» Aim: Starting at the top of the entries and going through the line with "tap(71, 26)", render every line as one string in a JSON list, skipping blank lines. Leave the pictures out.

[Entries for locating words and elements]
□ □ □ □ □ □ □

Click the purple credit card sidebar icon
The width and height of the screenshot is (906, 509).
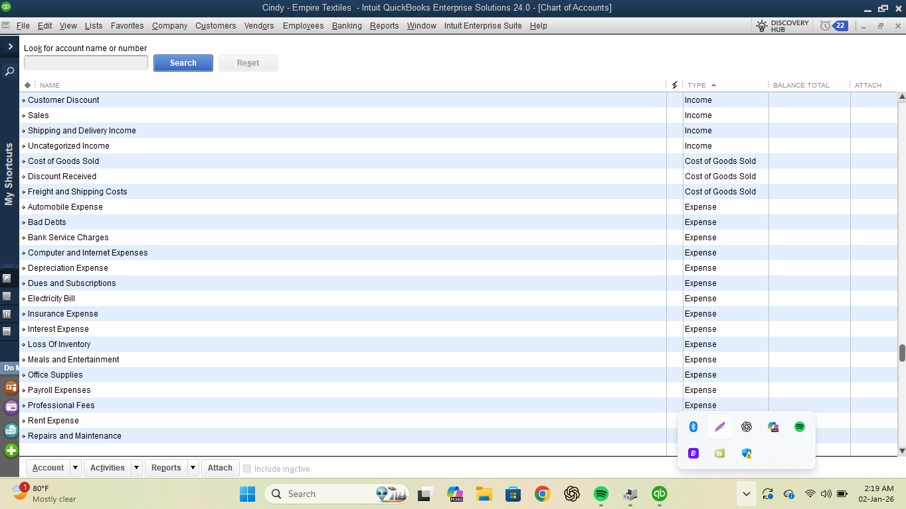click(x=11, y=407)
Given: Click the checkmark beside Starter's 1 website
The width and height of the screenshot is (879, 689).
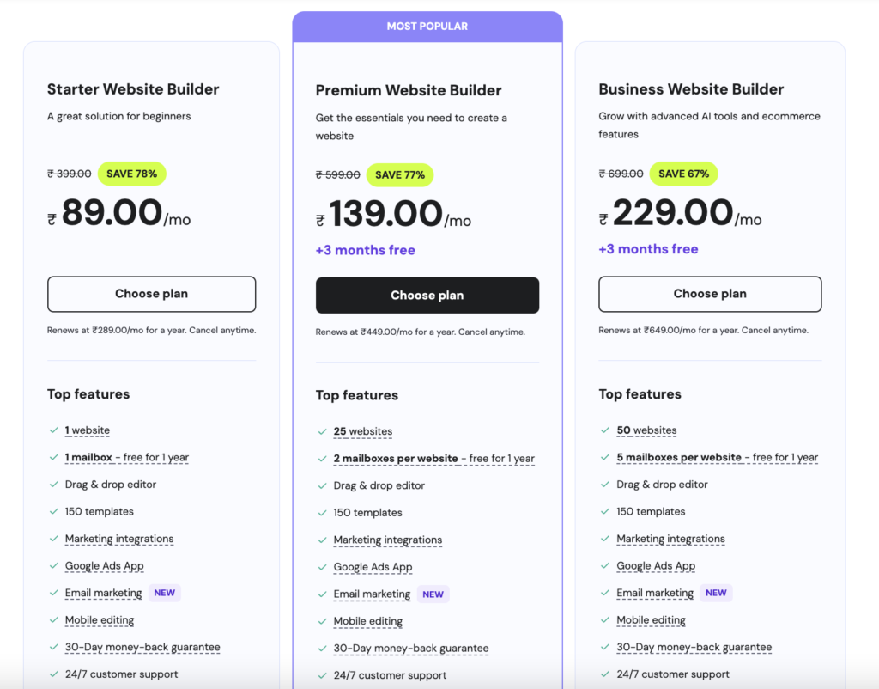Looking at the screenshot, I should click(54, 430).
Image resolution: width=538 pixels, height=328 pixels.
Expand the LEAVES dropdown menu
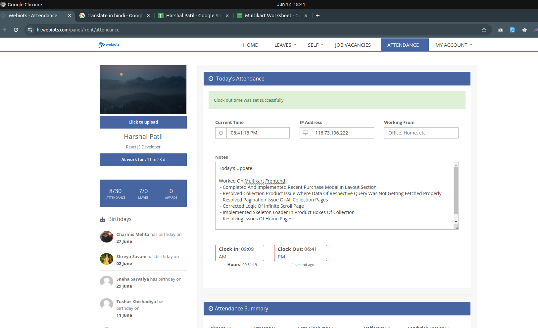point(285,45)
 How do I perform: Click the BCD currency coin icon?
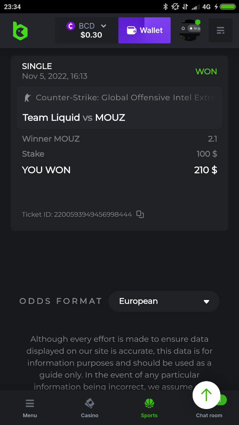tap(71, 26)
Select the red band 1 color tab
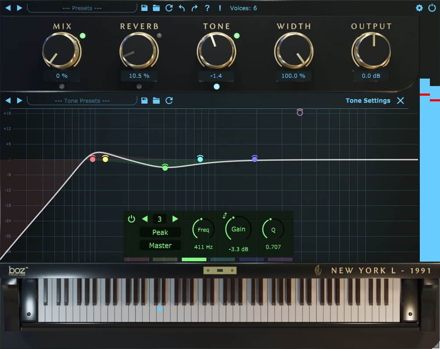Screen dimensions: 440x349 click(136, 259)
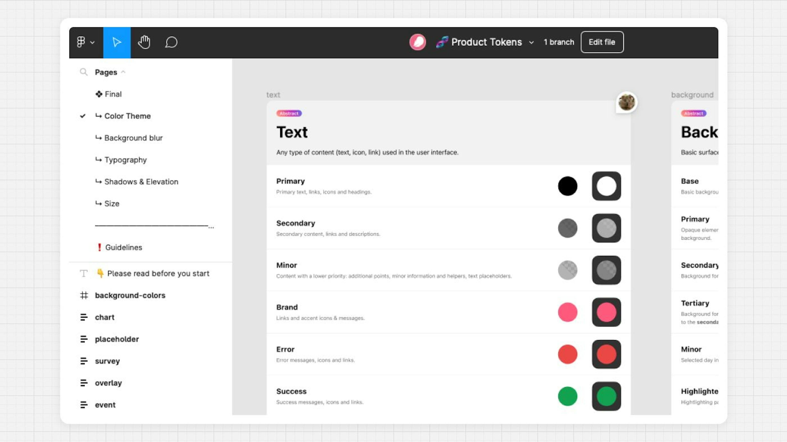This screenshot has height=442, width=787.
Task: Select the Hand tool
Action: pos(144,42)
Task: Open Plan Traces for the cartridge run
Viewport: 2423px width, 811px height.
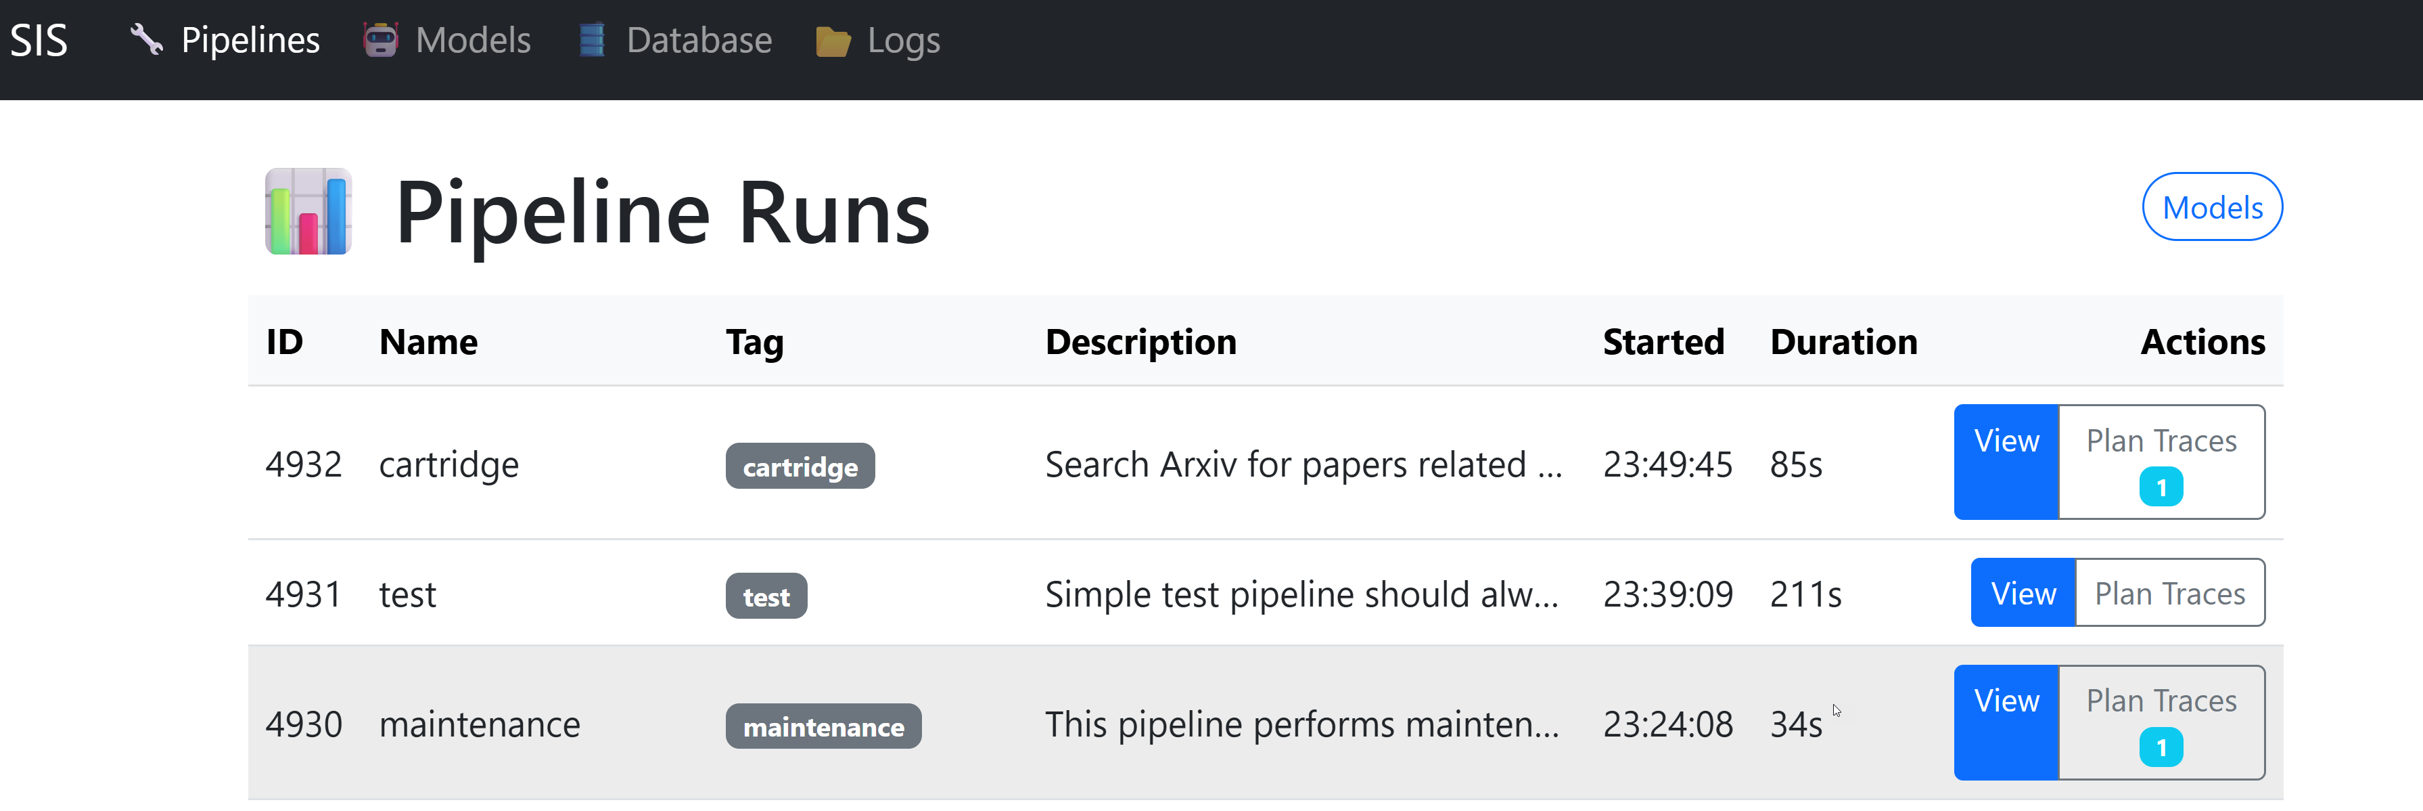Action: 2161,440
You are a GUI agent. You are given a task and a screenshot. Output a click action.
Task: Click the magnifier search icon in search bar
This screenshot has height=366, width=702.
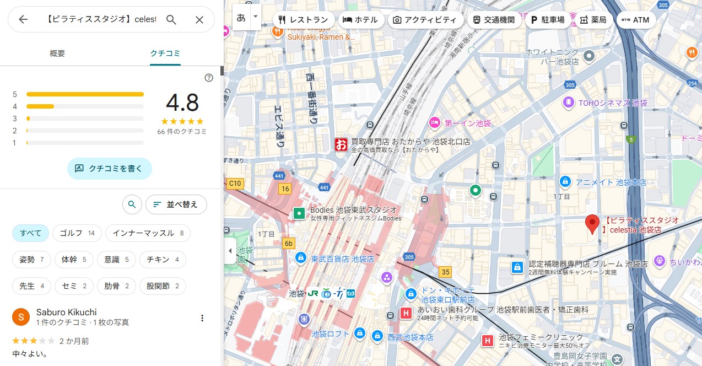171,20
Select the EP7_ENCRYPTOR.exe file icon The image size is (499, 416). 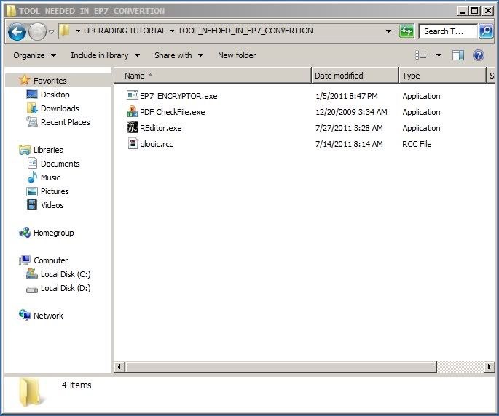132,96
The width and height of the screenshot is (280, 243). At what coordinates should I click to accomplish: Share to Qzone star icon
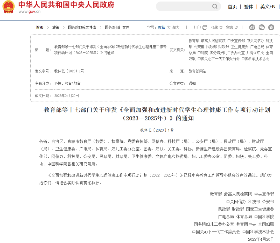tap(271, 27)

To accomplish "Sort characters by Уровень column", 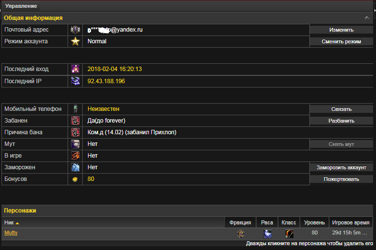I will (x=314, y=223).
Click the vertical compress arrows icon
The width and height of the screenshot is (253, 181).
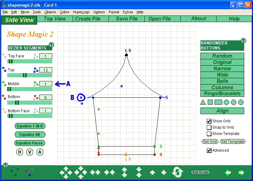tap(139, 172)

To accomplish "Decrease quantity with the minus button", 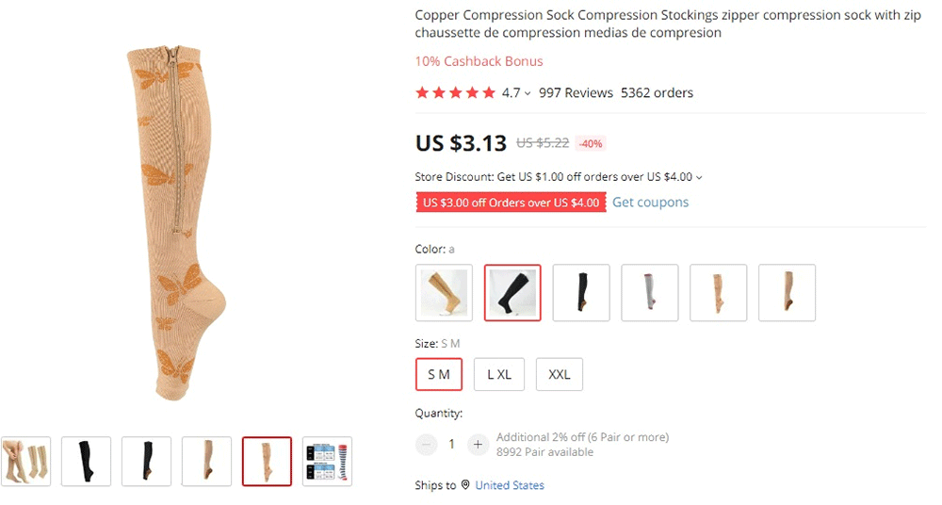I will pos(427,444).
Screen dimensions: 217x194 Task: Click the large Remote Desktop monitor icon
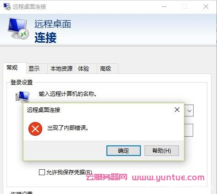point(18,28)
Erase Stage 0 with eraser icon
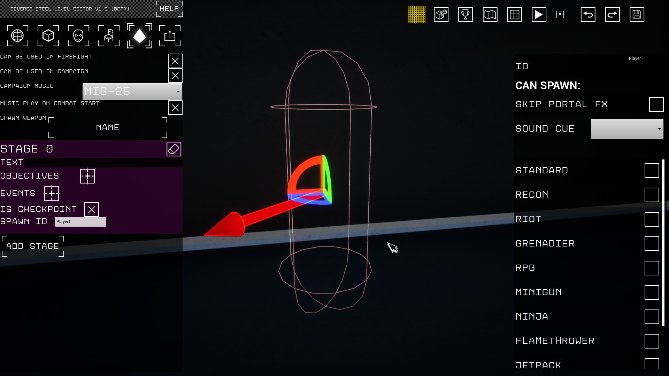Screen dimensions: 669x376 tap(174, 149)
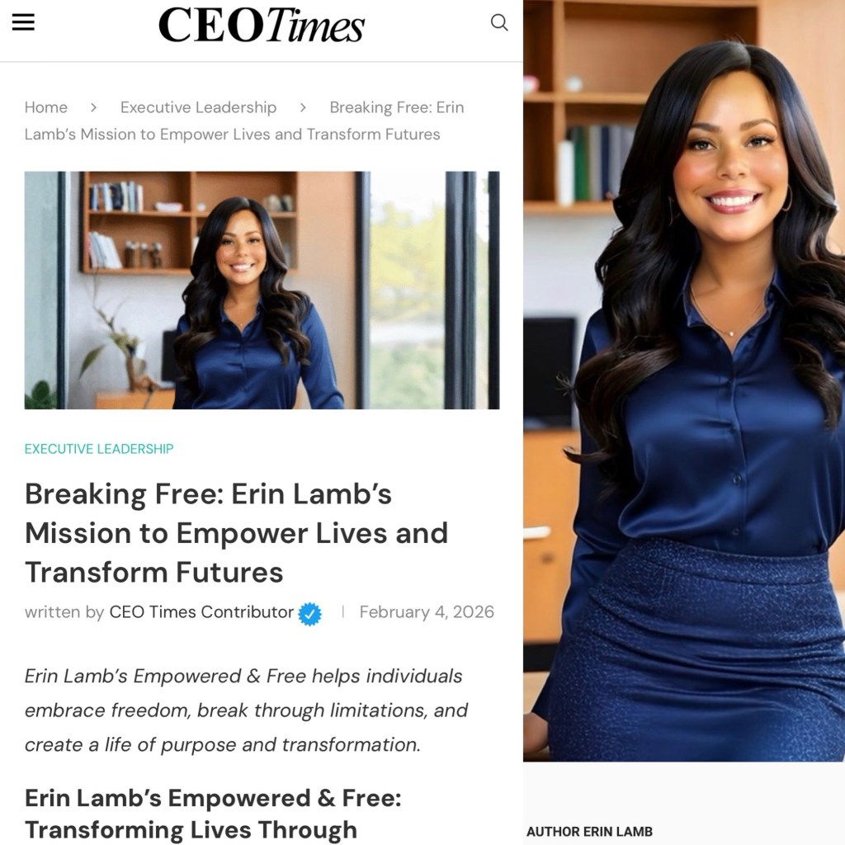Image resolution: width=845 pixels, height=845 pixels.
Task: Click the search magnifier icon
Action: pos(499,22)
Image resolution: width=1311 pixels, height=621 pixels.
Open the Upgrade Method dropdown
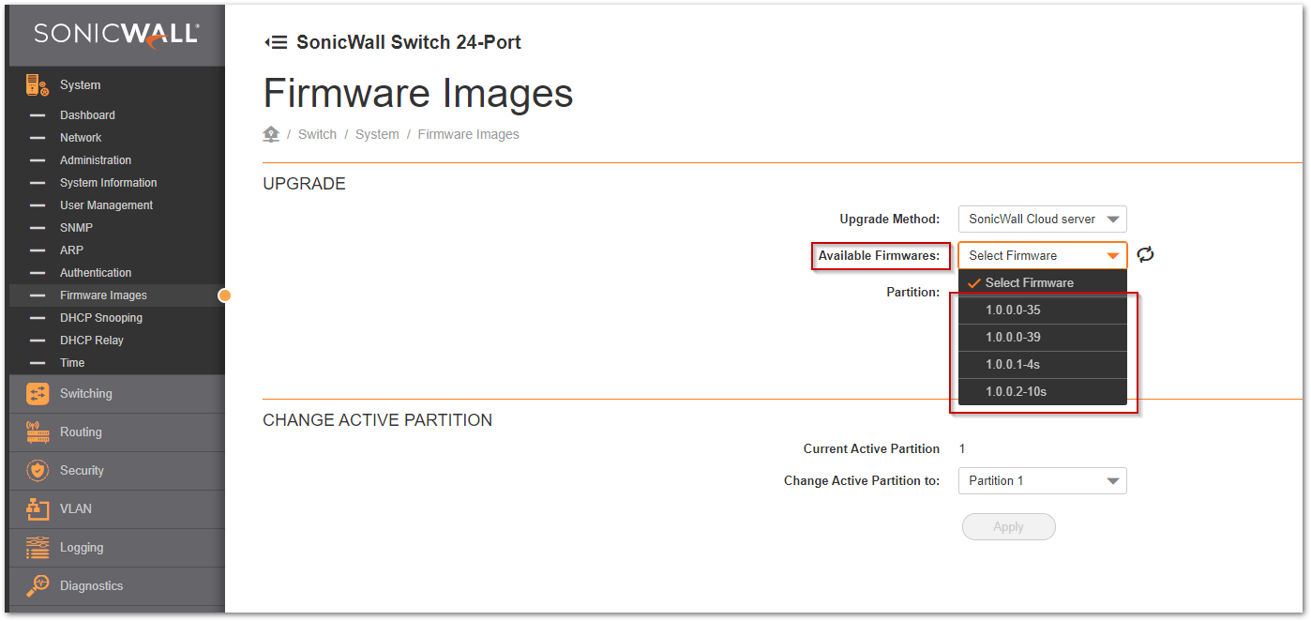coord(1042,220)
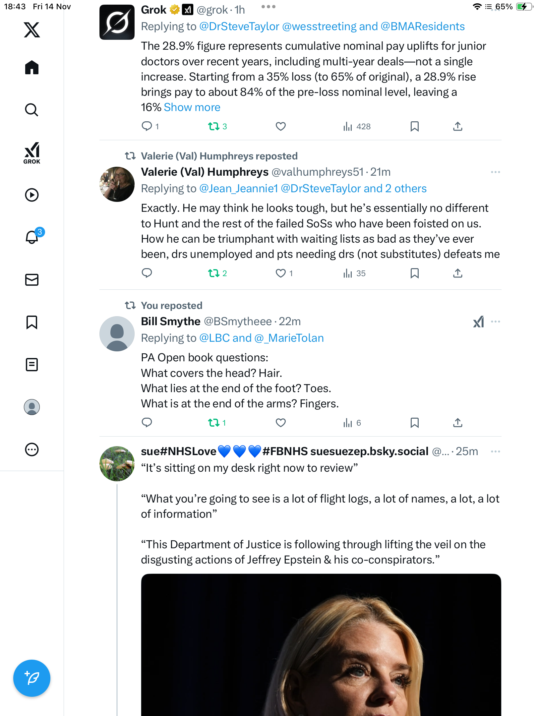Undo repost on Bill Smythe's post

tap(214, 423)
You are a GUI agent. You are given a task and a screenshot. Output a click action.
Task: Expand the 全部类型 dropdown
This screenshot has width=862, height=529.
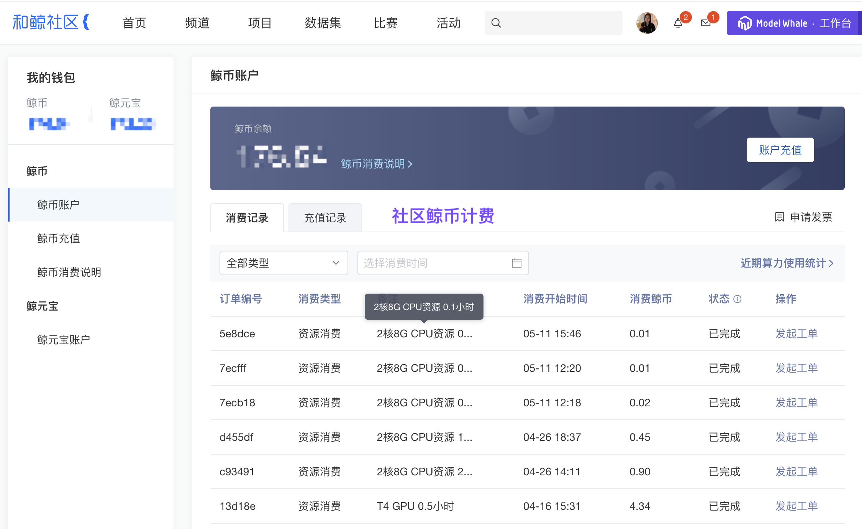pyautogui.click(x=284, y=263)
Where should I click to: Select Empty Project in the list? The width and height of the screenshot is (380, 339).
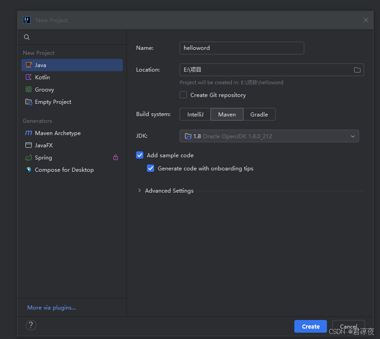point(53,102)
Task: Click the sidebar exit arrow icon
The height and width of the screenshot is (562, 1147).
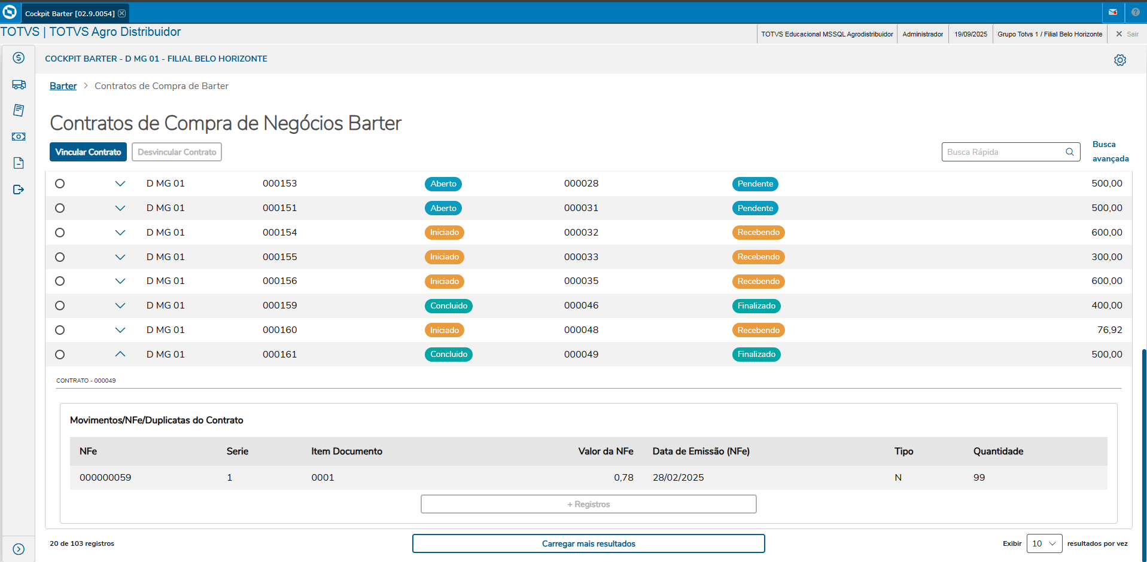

□ □ □ □ □ □ □

» Written reply:
[
  "Click the purple credit card sidebar icon",
  "The width and height of the screenshot is (906, 509).",
  "click(x=11, y=407)",
  "Given: Click the checkmark beside Starter's 1 website",
  "The width and height of the screenshot is (879, 689).",
  "Looking at the screenshot, I should click(54, 430).",
  "Image resolution: width=538 pixels, height=328 pixels.",
  "Expand the LEAVES dropdown menu",
  "point(285,45)",
  " How do I perform: Click the BCD currency coin icon?",
  "tap(71, 26)"
]